BEGIN Supplied material

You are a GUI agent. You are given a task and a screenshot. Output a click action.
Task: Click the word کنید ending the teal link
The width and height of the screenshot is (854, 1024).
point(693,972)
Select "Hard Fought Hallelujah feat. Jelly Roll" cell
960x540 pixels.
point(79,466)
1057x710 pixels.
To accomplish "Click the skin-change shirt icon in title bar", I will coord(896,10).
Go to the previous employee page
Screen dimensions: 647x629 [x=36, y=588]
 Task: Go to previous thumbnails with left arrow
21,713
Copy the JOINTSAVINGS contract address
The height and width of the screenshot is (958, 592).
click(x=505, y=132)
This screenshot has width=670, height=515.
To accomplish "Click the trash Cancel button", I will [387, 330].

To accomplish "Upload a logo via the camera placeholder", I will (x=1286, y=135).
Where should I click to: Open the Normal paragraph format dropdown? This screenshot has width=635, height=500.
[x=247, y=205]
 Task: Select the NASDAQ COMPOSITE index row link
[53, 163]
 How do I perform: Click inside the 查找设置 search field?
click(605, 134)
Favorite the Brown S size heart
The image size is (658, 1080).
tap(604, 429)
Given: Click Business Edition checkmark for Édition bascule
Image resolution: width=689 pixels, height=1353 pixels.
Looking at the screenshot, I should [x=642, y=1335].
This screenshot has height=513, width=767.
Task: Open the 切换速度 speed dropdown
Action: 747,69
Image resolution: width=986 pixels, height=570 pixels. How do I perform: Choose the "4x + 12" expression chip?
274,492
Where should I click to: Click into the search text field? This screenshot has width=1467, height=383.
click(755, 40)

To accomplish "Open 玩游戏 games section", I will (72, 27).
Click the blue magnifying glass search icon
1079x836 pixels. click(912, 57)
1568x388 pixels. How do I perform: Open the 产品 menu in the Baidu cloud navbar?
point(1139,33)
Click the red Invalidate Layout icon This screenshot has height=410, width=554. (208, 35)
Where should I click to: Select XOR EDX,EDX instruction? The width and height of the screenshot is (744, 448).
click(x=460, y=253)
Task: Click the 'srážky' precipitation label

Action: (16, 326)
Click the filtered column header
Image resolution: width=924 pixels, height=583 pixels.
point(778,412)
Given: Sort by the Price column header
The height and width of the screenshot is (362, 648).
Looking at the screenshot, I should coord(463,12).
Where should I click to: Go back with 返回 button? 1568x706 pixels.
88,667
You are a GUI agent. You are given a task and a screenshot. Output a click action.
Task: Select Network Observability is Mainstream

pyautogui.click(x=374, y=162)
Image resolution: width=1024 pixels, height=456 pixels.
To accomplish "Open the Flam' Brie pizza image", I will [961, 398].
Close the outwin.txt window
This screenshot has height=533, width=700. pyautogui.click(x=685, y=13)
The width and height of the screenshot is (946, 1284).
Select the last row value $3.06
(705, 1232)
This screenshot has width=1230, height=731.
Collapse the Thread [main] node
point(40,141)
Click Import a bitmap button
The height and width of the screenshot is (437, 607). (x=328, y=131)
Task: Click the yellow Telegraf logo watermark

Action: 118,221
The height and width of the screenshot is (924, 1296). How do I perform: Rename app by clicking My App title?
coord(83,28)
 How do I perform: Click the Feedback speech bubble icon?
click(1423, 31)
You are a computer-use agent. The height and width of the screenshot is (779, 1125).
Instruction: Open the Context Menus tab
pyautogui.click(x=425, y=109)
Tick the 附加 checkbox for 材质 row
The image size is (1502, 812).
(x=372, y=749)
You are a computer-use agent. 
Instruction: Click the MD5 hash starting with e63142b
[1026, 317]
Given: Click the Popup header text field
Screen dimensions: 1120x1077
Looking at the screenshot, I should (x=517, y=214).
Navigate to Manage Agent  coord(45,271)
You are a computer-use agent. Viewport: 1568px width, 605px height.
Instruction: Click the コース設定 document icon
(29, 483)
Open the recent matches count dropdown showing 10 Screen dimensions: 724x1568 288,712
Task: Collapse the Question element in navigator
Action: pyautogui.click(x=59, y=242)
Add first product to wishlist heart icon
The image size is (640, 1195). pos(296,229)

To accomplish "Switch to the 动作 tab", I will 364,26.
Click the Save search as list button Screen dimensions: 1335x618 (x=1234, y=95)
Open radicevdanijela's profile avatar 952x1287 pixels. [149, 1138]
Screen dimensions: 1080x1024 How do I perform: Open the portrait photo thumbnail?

END Supplied material

Task objective. Every line of the listing should be repeated exactly.

Result for this task.
You are a GUI agent. You are given a task and a screenshot. Output a click action.
Task: Click the word کنید ending the teal link
The width and height of the screenshot is (854, 1024).
point(693,972)
Select "Hard Fought Hallelujah feat. Jelly Roll" cell
960x540 pixels.
point(79,466)
1057x710 pixels.
To accomplish "Click the skin-change shirt icon in title bar", I will coord(896,10).
Go to the previous employee page
Screen dimensions: 647x629 [x=36, y=588]
 Task: Go to previous thumbnails with left arrow
21,713
Copy the JOINTSAVINGS contract address
The height and width of the screenshot is (958, 592).
click(x=505, y=132)
This screenshot has width=670, height=515.
To accomplish "Click the trash Cancel button", I will [387, 330].

To accomplish "Upload a logo via the camera placeholder", I will (x=1286, y=135).
Where should I click to: Open the Normal paragraph format dropdown? This screenshot has width=635, height=500.
[x=247, y=205]
 Task: Select the NASDAQ COMPOSITE index row link
[53, 163]
 How do I perform: Click inside the 查找设置 search field?
click(605, 134)
Favorite the Brown S size heart
The image size is (658, 1080).
tap(604, 429)
Given: Click Business Edition checkmark for Édition bascule
Image resolution: width=689 pixels, height=1353 pixels.
Looking at the screenshot, I should [x=642, y=1335].
This screenshot has height=513, width=767.
Task: Open the 切换速度 speed dropdown
Action: 747,69
Image resolution: width=986 pixels, height=570 pixels. How do I perform: Choose the "4x + 12" expression chip?
274,492
Where should I click to: Click into the search text field? This screenshot has width=1467, height=383.
click(755, 40)

To accomplish "Open 玩游戏 games section", I will (72, 27).
Click the blue magnifying glass search icon
1079x836 pixels. click(912, 57)
1568x388 pixels. How do I perform: Open the 产品 menu in the Baidu cloud navbar?
point(1139,33)
Click the red Invalidate Layout icon This screenshot has height=410, width=554. (208, 35)
Where should I click to: Select XOR EDX,EDX instruction? The width and height of the screenshot is (744, 448).
click(x=460, y=253)
Task: Click the 'srážky' precipitation label

Action: (16, 326)
Click the filtered column header
Image resolution: width=924 pixels, height=583 pixels.
point(778,412)
Given: Sort by the Price column header
The height and width of the screenshot is (362, 648).
Looking at the screenshot, I should coord(463,12).
Where should I click to: Go back with 返回 button? 1568x706 pixels.
88,667
You are a GUI agent. You are given a task and a screenshot. Output a click action.
Task: Select Network Observability is Mainstream

pyautogui.click(x=374, y=162)
Image resolution: width=1024 pixels, height=456 pixels.
To accomplish "Open the Flam' Brie pizza image", I will [961, 398].
Close the outwin.txt window
This screenshot has height=533, width=700. pyautogui.click(x=685, y=13)
The width and height of the screenshot is (946, 1284).
Select the last row value $3.06
(705, 1232)
This screenshot has width=1230, height=731.
Collapse the Thread [main] node
point(40,141)
Click Import a bitmap button
The height and width of the screenshot is (437, 607). (x=328, y=131)
Task: Click the yellow Telegraf logo watermark

Action: 118,221
The height and width of the screenshot is (924, 1296). How do I perform: Rename app by clicking My App title?
coord(83,28)
 How do I perform: Click the Feedback speech bubble icon?
click(1423, 31)
You are a computer-use agent. The height and width of the screenshot is (779, 1125).
Instruction: Open the Context Menus tab
pyautogui.click(x=425, y=109)
Tick the 附加 checkbox for 材质 row
The image size is (1502, 812).
(x=372, y=749)
You are a computer-use agent. 
Instruction: Click the MD5 hash starting with e63142b
[1026, 317]
Given: Click the Popup header text field
Screen dimensions: 1120x1077
Looking at the screenshot, I should (x=517, y=214).
Navigate to Manage Agent  coord(45,271)
You are a computer-use agent. Viewport: 1568px width, 605px height.
Instruction: Click the コース設定 document icon
(29, 483)
Open the recent matches count dropdown showing 10 Screen dimensions: 724x1568 288,712
Task: Collapse the Question element in navigator
Action: pyautogui.click(x=59, y=242)
Add first product to wishlist heart icon
The image size is (640, 1195). pos(296,229)

To accomplish "Switch to the 动作 tab", I will 364,26.
Click the Save search as list button Screen dimensions: 1335x618 (x=1234, y=95)
Open radicevdanijela's profile avatar 952x1287 pixels. [149, 1138]
Screen dimensions: 1080x1024 How do I perform: Open the portrait photo thumbnail?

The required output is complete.